Find a matrix P that satisfies D=P[itex]^{-1}[/itex]AP (A and D are similar)

A=

2 2 -1

1 3 -1

-1 -2 2

D=

1 0 0

0 1 0

0 0 5

## Homework Equations

## The Attempt at a Solution

OK, so I know how to find a matrix P for A, but I DONT know how to find the specific P that gets the specific A.. anyways here is my work so far

Since A and D are similar, e-values of D are the same as those of A

It is easy to find the e-values of D --> det([itex]\lambda[/itex]I-D)=0

so ([itex]\lambda[/itex]-1)([itex]\lambda[/itex]-1)([itex]\lambda[/itex]-5)=0

so e-values are 1, 1, 5

So I found e-vector of A using [itex]\lambda[/itex]=1

I did this by solving for vector x in: ([itex]\lambda[/itex]I-A)x=0

I found the following vector: x=t[-2, 1, 0]+w[1, 0, 1] where t and w are elements of the reals

doing the same for [itex]\lambda[/itex]=5 I get: x=t[-1 -1 1]
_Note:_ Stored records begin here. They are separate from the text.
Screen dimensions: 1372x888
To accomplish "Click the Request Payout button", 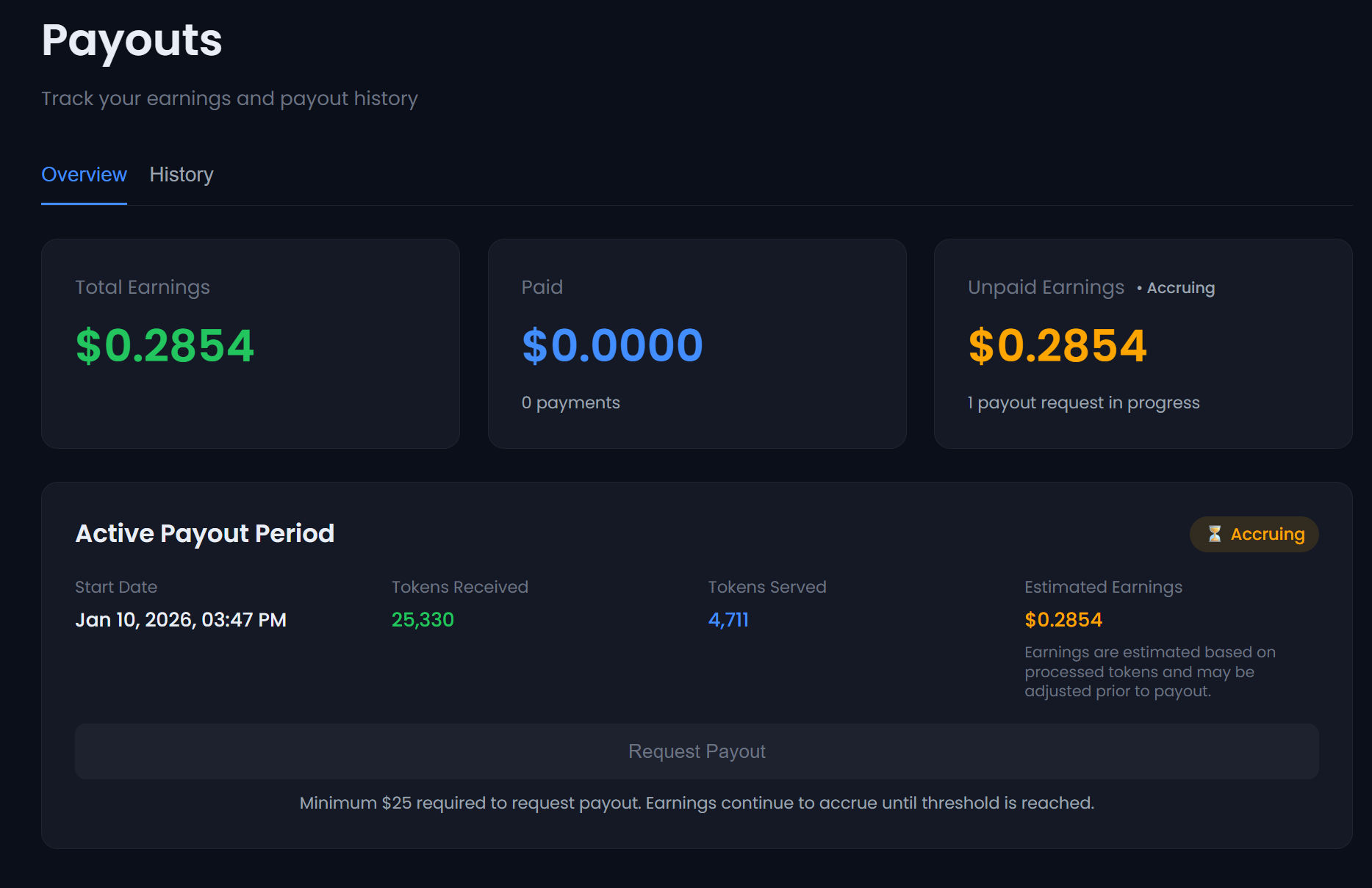I will [x=696, y=751].
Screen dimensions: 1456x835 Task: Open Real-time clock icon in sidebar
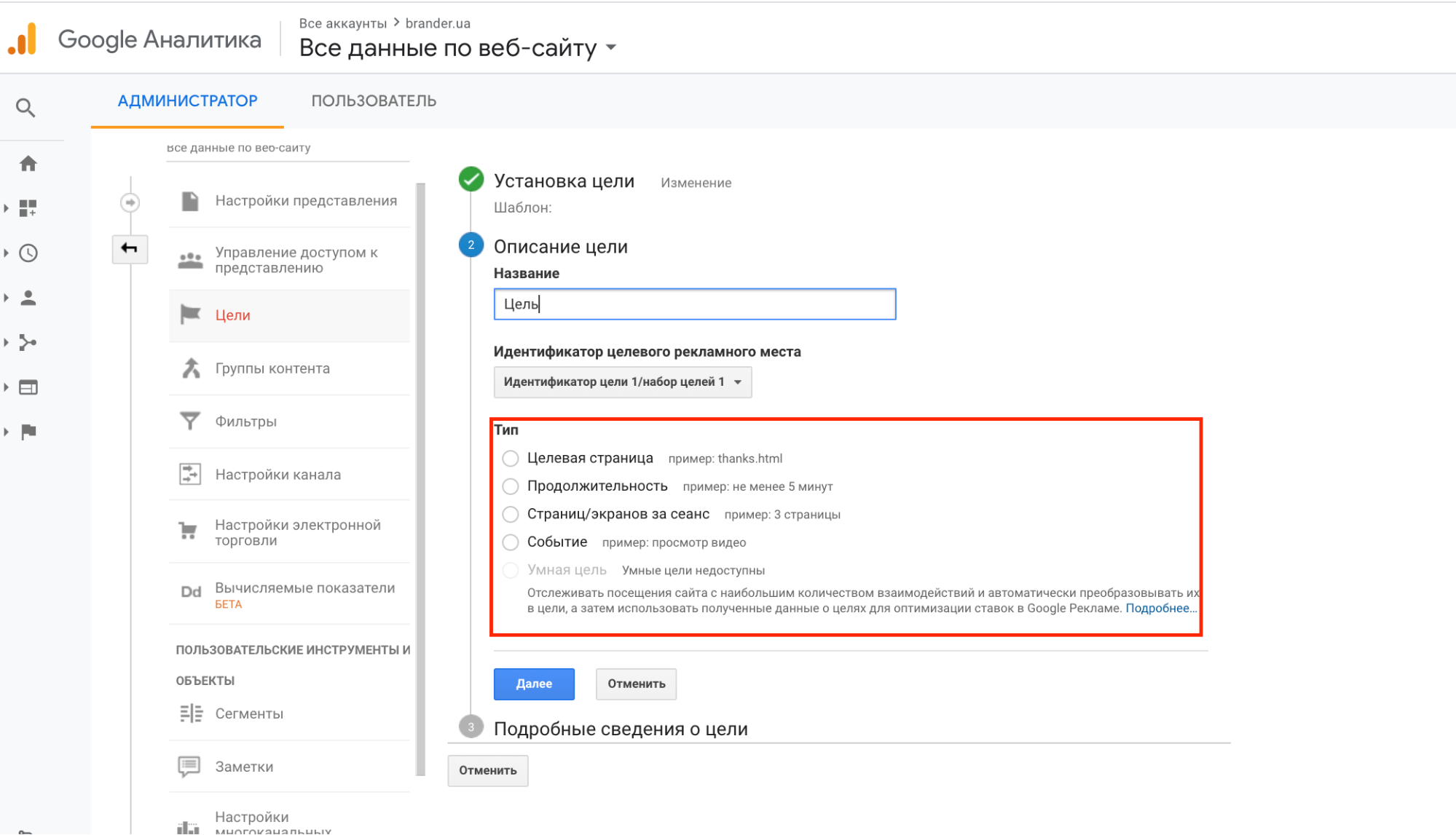click(28, 253)
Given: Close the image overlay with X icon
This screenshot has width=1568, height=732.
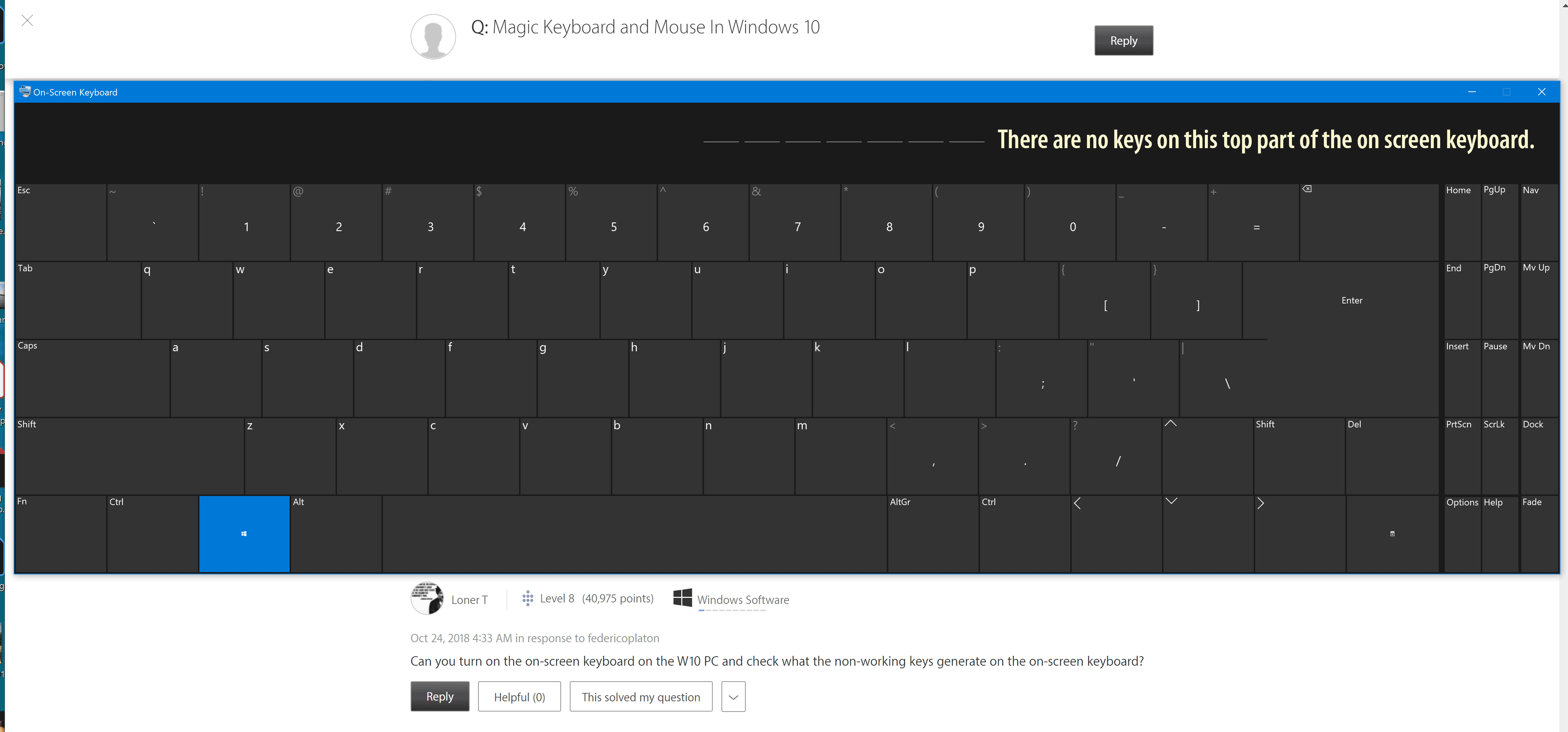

so a P for A (not necessarily the proper P) is

-2 1 -1

1 0 -1

0 1 1

Using the same procedure for D as for A above, I get a P for D to be

0 0 0

0 1 0

1 0 1

This is where I have no idea what to do. I remember vaguely reading somewhere that the P in question is the matrix that transforms the P for A from above to the P for D

so I solve

P[itex]_{A}[/itex]P=P[itex]_{D}[/itex] and get the following as a matrix

0.25 0.50 0.25

0.75 0.50 0.75

0.25 -0.5 0.25

...but checking in D=P[itex]^{-1}[/itex]AP, the matrix P above isn't even invertible. Where did I go wrong? Thanks!